Less than a week after Michigan State football halted its practices and went into a 14-day quarantine, Michigan is pausing voluntary workouts for ice hockey, volleyball, swimming and diving and field hockey, an athletic department spokesperson told The Daily.
Workouts have been paused because of both positive COVID-19 test results and contact tracing, according to a statement sent by the athletic department. The hockey team will resume workouts this week, with other programs scheduled to resume the week of August 3.
The University’s latest release last week revealed that 12 of 559 student-athlete tests returned positive, and just one of 170 staff members tested positive. Men’s and women’s basketball and football have been on campus since mid-June, and their low test rates have not forced a shut down of activities.

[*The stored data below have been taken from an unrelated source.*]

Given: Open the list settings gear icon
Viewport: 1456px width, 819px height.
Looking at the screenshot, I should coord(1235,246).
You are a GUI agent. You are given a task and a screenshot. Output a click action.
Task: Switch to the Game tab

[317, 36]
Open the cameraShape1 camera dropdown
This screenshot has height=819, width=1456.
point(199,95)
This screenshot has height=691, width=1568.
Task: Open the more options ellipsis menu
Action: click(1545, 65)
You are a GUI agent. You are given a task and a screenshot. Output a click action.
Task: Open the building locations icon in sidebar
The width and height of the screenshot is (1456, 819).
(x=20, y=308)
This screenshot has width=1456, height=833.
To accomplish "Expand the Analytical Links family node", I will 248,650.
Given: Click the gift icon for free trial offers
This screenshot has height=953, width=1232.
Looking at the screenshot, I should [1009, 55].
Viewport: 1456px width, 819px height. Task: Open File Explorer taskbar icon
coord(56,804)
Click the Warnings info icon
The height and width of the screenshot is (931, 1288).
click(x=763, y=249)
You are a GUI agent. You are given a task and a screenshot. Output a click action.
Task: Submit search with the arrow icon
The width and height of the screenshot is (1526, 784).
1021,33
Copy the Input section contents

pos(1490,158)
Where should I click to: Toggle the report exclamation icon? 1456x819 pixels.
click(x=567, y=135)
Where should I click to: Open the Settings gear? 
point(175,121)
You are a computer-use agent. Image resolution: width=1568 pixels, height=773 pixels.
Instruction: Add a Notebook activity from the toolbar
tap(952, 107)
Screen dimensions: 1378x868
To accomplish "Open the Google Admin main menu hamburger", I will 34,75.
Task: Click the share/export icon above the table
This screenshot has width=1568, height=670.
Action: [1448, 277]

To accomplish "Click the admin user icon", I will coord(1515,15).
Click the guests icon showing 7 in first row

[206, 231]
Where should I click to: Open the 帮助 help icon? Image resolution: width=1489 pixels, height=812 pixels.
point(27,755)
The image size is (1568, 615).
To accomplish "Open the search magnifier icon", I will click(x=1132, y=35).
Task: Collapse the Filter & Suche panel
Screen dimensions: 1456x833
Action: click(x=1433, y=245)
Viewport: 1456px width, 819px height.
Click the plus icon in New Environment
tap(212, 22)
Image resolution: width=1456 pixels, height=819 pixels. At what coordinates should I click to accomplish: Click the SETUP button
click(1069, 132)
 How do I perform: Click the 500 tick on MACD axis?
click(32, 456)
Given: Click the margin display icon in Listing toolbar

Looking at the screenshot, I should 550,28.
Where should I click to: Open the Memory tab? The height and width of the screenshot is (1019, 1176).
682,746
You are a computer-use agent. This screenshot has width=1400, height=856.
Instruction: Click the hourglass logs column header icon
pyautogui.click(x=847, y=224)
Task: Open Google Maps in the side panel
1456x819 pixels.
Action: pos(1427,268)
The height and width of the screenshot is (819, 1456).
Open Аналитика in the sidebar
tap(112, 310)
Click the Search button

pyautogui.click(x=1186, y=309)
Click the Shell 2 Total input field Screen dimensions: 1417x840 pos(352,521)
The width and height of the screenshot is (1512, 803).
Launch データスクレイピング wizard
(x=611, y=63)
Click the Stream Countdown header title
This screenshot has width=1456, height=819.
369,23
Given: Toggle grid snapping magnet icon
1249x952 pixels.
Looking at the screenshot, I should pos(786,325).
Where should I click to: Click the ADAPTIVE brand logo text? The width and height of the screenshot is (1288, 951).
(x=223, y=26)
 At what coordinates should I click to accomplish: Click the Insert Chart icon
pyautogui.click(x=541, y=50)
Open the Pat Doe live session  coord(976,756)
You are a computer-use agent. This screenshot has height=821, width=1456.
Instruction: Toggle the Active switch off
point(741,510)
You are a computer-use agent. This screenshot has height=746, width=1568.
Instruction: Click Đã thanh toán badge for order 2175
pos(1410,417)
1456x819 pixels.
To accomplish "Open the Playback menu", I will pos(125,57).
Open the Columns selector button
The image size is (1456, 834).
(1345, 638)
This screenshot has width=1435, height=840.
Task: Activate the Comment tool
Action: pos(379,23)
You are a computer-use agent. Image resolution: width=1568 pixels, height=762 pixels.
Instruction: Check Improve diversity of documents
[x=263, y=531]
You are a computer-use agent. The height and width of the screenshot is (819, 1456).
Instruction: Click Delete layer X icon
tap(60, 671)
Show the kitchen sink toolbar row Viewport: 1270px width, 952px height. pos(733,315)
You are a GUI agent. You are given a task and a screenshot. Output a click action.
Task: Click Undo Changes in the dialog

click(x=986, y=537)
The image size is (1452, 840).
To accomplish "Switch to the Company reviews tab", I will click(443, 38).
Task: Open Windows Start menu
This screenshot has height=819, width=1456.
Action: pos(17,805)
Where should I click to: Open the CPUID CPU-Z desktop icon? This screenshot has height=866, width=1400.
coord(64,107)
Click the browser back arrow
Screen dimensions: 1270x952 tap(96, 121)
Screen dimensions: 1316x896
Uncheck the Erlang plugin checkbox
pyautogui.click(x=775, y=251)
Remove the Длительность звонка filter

“I would feel good with the medical oversight of the students, student athletes,” football coach Jim Harbaugh said on a Zoom call with media in early July. “I would want the responsibility. I would want the responsibility of keeping our players safe and also educating them. I would not want to come off of that guard tower of educating and keeping our players safe.
“Now, if it comes to a point in time where you say that we can’t play, it’s obvious, it’s clear, then everybody would be reasonable and know that was the right thing to do. COVID is part of our society. Wasn’t caused by football or caused by sports. And there’s no expert view right now that I’m aware of that sports is going to make that worse. It’s part of our society, we’re going to have to deal with it.”
A spokesperson for the football program confirmed the team is moving as scheduled as of now. The NCAA is currently allowing 20-hour practice weeks, split up by up to eight hours for weight lifting and conditioning, up to six hours for walkthrough practices and up to six hours for team meetings. Helmets and pads are not yet allowed.
As for the sports whose training has been stopped, this isn’t a death knell for anyone’s season. But, like every other program in the country that’s needed to stop workouts, it highlights just how hard a season will be to pull off. As of now, the Big Ten is trying to do so by playing a conference-only schedule for fall sports. What those plans will look like two weeks — or one month — from now is anyone’s guess.
“That whole process is going about as smooth as it could, but there’ll be a lot of hiccups,” volleyball coach Mark Rosen told The Daily in an interview last week. “One of the things I’ve learned through this process is that you have to be flexible and you have to understand that things are going to change. They literally change by the minute almost.
“We know our plans might get blown up any minute. We have to be ready for that.”
Daniel Dash, Kent Schwartz, Alex Harring and Bailey Johnson contributed to the reporting of this story.